6. Il résulte de l'instruction et notamment de la proposition de rectification adressée à la SARL La Lavandière que les rappels de taxe sur la valeur ajoutée notifiés à cette société au titre des mois d'avril et de mai 2013 ont été déduits, en application des dispositions de l'article L. 77 du livre des procédures fiscales rappelées ci-dessus, du résultat imposable de l'exercice auquel ils se rapportent. La société vérifiée n'a en effet pas renoncé, dans le délai de trente jours à compter de la réception de la proposition de rectification, au bénéfice de la déduction en cascade des rappels de taxe sur la valeur ajoutée prévue par les dispositions de l'article L. 77 du livre des procédures fiscales. Ainsi, la réduction à concurrence de 6 467 euros du profit sur le trésor correspondant au rappel de taxe sur la valeur ajoutée notifié à la SARL La Lavandière pour les mois d'avril et de mai 2013 a correspondu, en application de la cascade de taxe sur la valeur ajoutée, à la réduction du même montant de la taxe sur la valeur ajoutée déduite du bénéfice industriel et commercial pour la détermination de l'assiette de l'impôt sur le revenu. Par suite, le bénéfice industriel et commercial rectifié de la SARL La Lavandière imposable à l'impôt sur le revenu des époux A... de l'année 2013 n'a pas été modifié. Dès lors, les conclusions à fins de décharge de M. et Mme A... doivent être rejetées.
7. Il résulte de ce qui précède que M. et Mme A... ne sont pas fondés à soutenir que c'est à tort que, par l'article 4 du jugement attaqué, le tribunal administratif d'Orléans a rejeté le surplus de leur demande.
DECIDE :
Article 1er : La requête de M. et Mme A... est rejetée.
Article 2 : Le présent arrêt sera notifié à M. B... A..., à Mme C... D... épouse A... et au ministre de l'économie, des finances et de la souveraineté industrielle et numérique.
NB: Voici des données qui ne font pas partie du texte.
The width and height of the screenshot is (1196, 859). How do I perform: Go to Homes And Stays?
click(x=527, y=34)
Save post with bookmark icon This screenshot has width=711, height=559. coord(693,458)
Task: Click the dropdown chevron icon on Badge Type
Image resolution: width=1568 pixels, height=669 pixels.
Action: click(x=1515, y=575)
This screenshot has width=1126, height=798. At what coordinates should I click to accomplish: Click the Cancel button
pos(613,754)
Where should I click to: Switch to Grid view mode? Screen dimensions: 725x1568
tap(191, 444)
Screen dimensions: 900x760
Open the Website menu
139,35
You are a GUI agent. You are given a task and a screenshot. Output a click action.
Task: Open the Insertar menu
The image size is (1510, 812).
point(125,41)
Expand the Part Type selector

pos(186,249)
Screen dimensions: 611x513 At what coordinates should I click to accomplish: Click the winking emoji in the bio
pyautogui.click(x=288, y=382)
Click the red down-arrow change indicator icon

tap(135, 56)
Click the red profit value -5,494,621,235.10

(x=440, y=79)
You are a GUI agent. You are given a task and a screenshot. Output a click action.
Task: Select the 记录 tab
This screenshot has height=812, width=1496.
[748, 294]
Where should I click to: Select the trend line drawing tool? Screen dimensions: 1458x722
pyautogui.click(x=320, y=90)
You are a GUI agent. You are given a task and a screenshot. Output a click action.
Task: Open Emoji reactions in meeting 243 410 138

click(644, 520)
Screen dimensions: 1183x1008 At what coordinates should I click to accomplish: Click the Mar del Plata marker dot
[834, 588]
Délibéré après l'audience du 24 novembre 2023, à laquelle siégeaient :
- M. Quillévéré, président de chambre,
- M. Penhoat, premier conseiller,
- M. Viéville, premier conseiller.
Rendu public par mise à disposition au greffe le 12 décembre 2023.
Le rapporteur
S. VIÉVILLELe président de chambre
G. QUILLÉVÉRÉ
La greffière
H. DAOUD
La République mande et ordonne au ministre de l'économie, des finances et de la souveraineté industrielle et numérique en ce qui le concerne, et à tous commissaires de justice à ce requis en ce qui concerne les voies de droit commun contre les parties privées, de pourvoir à l'exécution de la présente décision.